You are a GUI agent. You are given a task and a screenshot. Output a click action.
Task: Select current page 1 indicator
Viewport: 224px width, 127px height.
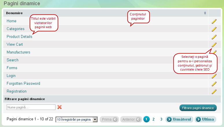tap(147, 119)
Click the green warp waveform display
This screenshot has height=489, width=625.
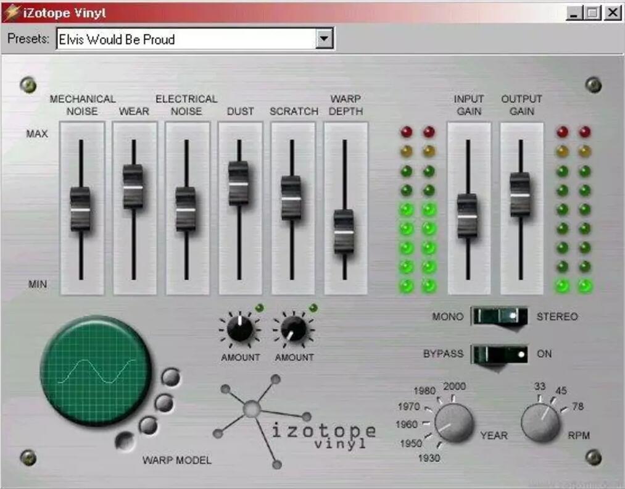pos(96,370)
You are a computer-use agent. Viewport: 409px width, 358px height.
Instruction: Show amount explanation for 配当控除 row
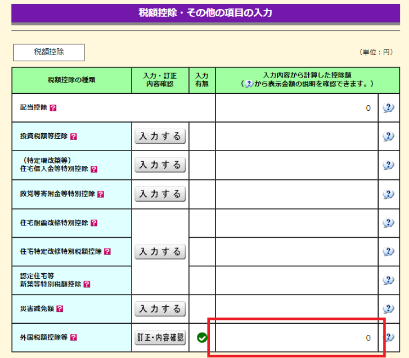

■ ■ ■ ■ ■

§ Exercise prompt
Rewrite the material starting at the line that contains "You are a computer-use" and ending at the end of the material, replacing "explanation" with "breakdown" and changing nothing else. Leave out the picture.

§ Reply
You are a computer-use agent. Viewport: 409px width, 358px height.
Instruction: Show amount breakdown for 配当控除 row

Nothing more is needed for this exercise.